Test and document using GDAL virtual file system handlers by emlys · Pull Request #444 · natcap/pygeoprocessing

emlys · 2025-07-16T16:07:59Z

Fixes #441

Add a few tests using vsicurl (testing against new test data included in this repo, so that we can reference it at the github hosted URL)
Add a section to the documentation about using virtual file system handlers
Update all docstrings to indicate that GDAL vsi paths are supported for inputs

dcdenu4

Thanks @emlys , I found a couple other places we might want to add the vsi blurb too. One I couldn't really comment on is under the def build_overviews functions in geoprocessing.py, line 4670.

When thinking about testing a few questions came to mind that I was curious if you'd come across or had thought about.

Where does GDAL save the needed downloaded data from URLs and how / when does GDAL garbage collect it? Is that something we need to be mindful of?
I'd love to have some more comprehensive testing that could help us spot issues further in advance, but I know we don't want to burden our GHA runners all the time. It might be nice to start thinking about having a more comprehensive test runner / suite that we can manually run every once in awhile or that runs periodically during off hours.

src/pygeoprocessing/geoprocessing.py

dcdenu4 · 2025-07-18T17:11:50Z

tests/test_geoprocessing.py

+            lambda block: block * 2, [input_path], target_path)
+        numpy.testing.assert_array_equal(
+            pygeoprocessing.raster_to_numpy_array(target_path),
+            numpy.ones((9, 9), dtype=numpy.float32))


This got me thinking that it'd be nice to document what test_data/raster.tif is and it's properties. Maybe a more descriptive name for that test file could help at the very least. But if I wanted to use it in another test function I wouldn't know what to expect for values.

Hmm, I'm not sure exactly how to handle that. I renamed the files to small_raster.tif and small_vector.gpkg so hopefully that helps a bit? But I don't want to be too specific e.g. small_raster_for_vsi_tests.tif would then not make sense if we did want to use it in another test.

Would it be overkill to have a small README in the folder that describes the data? I'm mostly thinking that I don't know what the values are and therefore what I'd expect for some kind of output. Maybe we can address this in the future if we do more of this.

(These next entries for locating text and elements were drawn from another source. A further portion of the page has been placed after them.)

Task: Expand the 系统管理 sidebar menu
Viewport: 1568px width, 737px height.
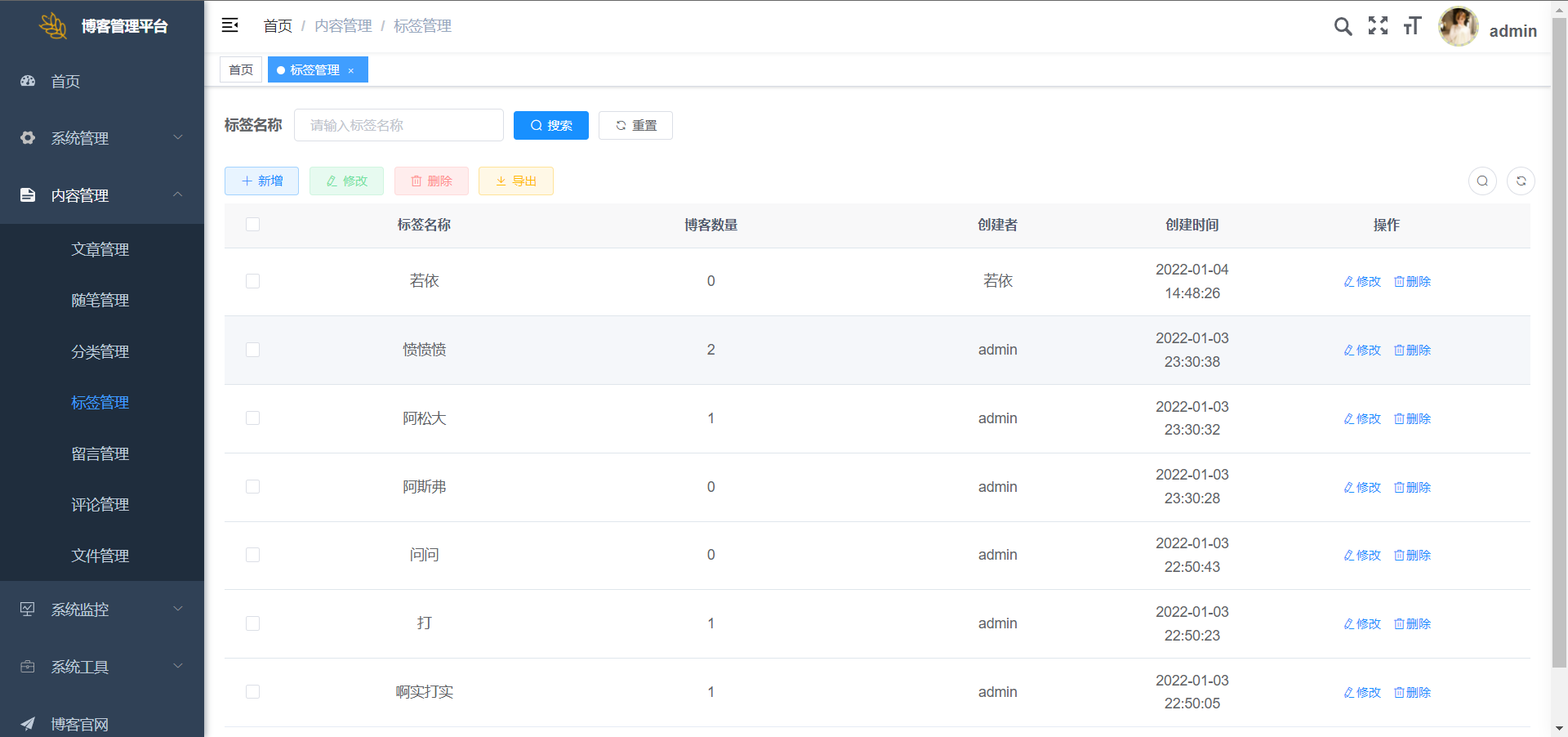Action: [102, 138]
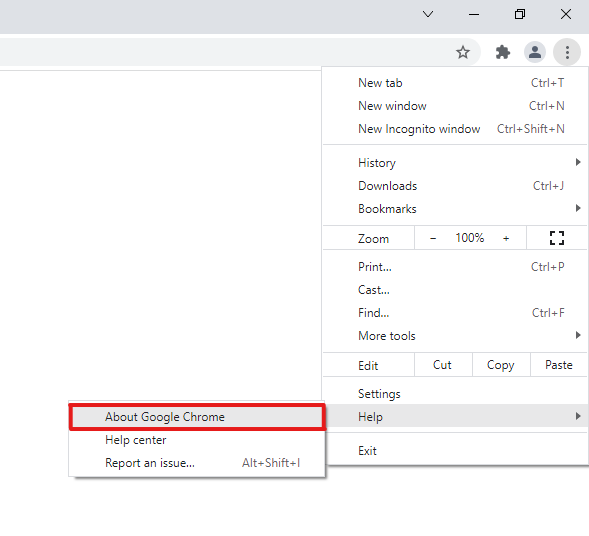Click the Cut button in Edit row
589x536 pixels.
[x=443, y=365]
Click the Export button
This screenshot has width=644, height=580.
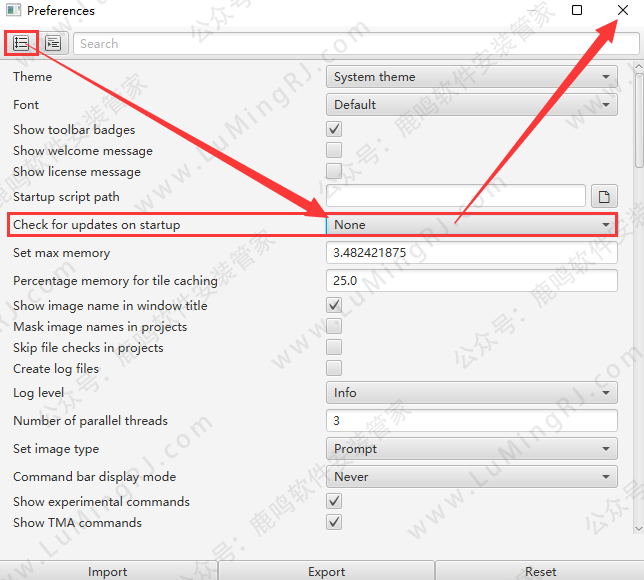pos(326,571)
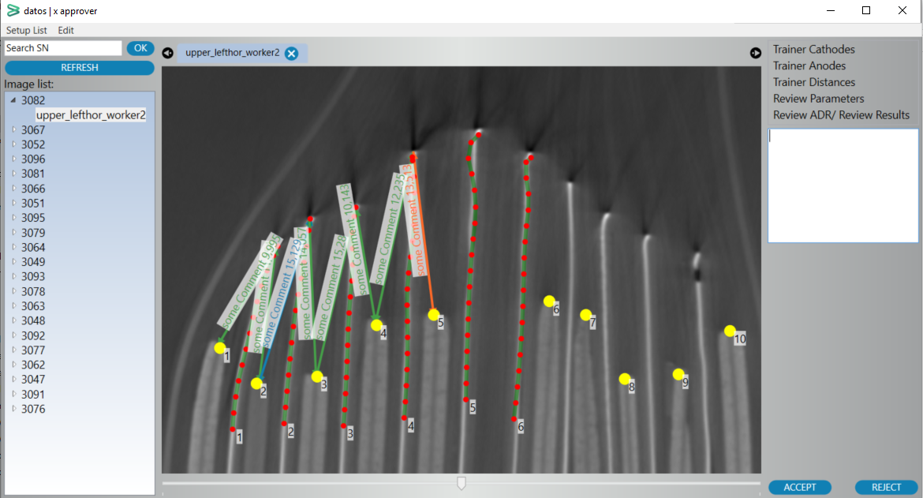Open the Edit menu

[x=66, y=31]
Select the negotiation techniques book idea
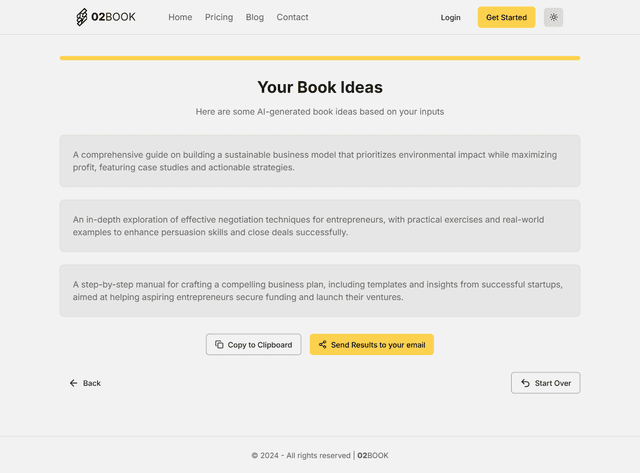The height and width of the screenshot is (473, 640). click(319, 225)
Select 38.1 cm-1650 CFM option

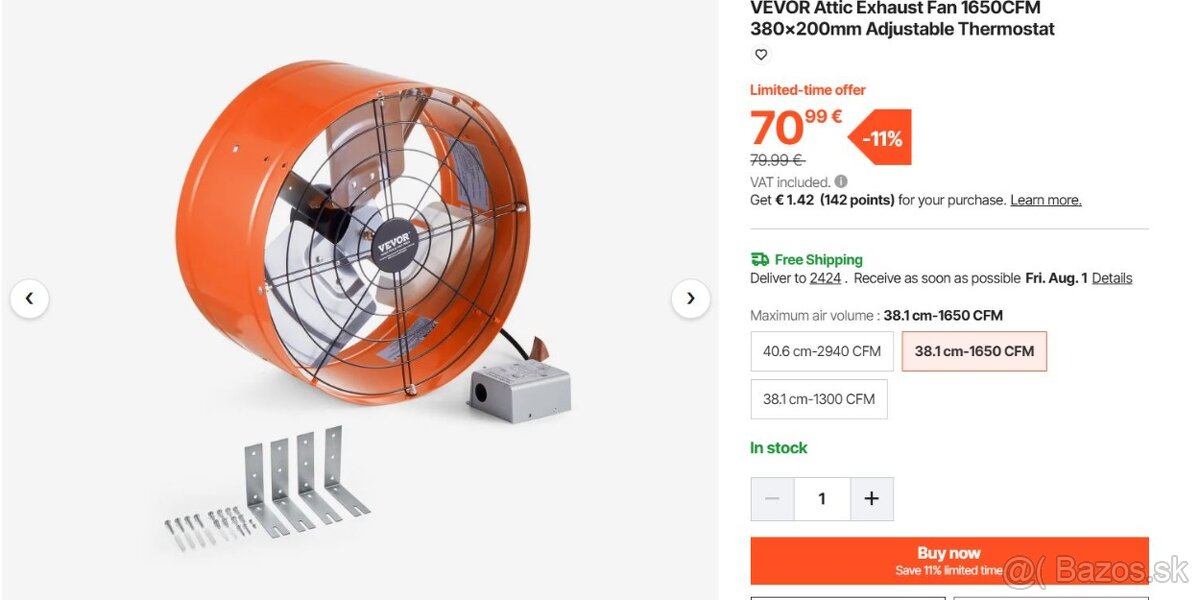coord(974,351)
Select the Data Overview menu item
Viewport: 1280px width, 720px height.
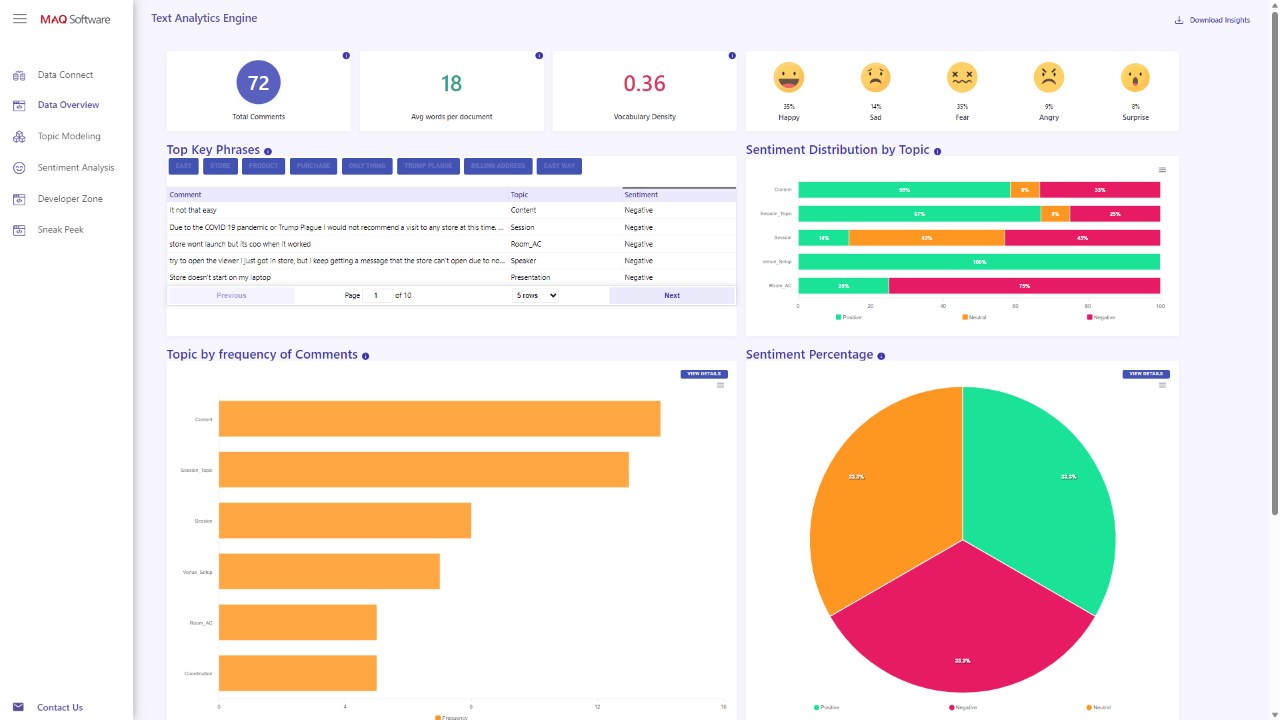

dcdenu4 · 2025-07-18T17:15:06Z

tests/test_geoprocessing.py

+    def test_raster_map_vsicurl(self):
+        """PGP: raster_map with vsicurl."""
+        # Access test data hosted on github
+        input_path = '/vsicurl/https://raw.githubusercontent.com/emlys/pygeoprocessing/feature/441/tests/test_data/raster.tif'


In playing around with this, do you have a sense for where GDAL downloads the data it needs from a hosted file? Are we sure we're cleaning that up in our tests?

I don't know that it downloads it to anywhere - it may just be in memory. I wouldn't expect it to leave any extra files around afterward

Co-authored-by: Doug <dcdenu4@gmail.com>

emlys · 2025-07-25T18:47:37Z

Thanks @dcdenu4! Here are my thoughts -

Where does GDAL save the needed downloaded data from URLs and how / when does GDAL garbage collect it? Is that something we need to be mindful of?

In the docs I do not see any mention of downloaded data being permanently stored. I think it's safe to assume that this is abstracted away by the drivers. The documentation suggests that everything is cached and there is a reasonable limit on the cache size:

Partial downloads (requires the HTTP server to support random reading) are done with a 16 KB granularity by default. Starting with GDAL 2.3, the chunk size can be configured with the CPL_VSIL_CURL_CHUNK_SIZE configuration option, with a value in bytes. If the driver detects sequential reading, it will progressively increase the chunk size up to 128 times CPL_VSIL_CURL_CHUNK_SIZE (so 2 MB by default) to improve download performance.
In addition, a global least-recently-used cache of 16 MB shared among all downloaded content is used, and content in it may be reused after a file handle has been closed and reopen, during the life-time of the process or until VSICurlClearCache() is called. Starting with GDAL 2.3, the size of this global LRU cache can be modified by setting the configuration option CPL_VSIL_CURL_CACHE_SIZE (in bytes).

I'd love to have some more comprehensive testing that could help us spot issues further in advance, but I know we don't want to burden our GHA runners all the time. It might be nice to start thinking about having a more comprehensive test runner / suite that we can manually run every once in awhile or that runs periodically during off hours.

I think this could be addressed separately... I don't want to fall into the trap of testing GDAL functionality rather than pygeoprocessing functionality. VSI handlers are new to us, but not new to GDAL, so I think we can assume that they work as described and not need to write our own comprehensive tests using that feature.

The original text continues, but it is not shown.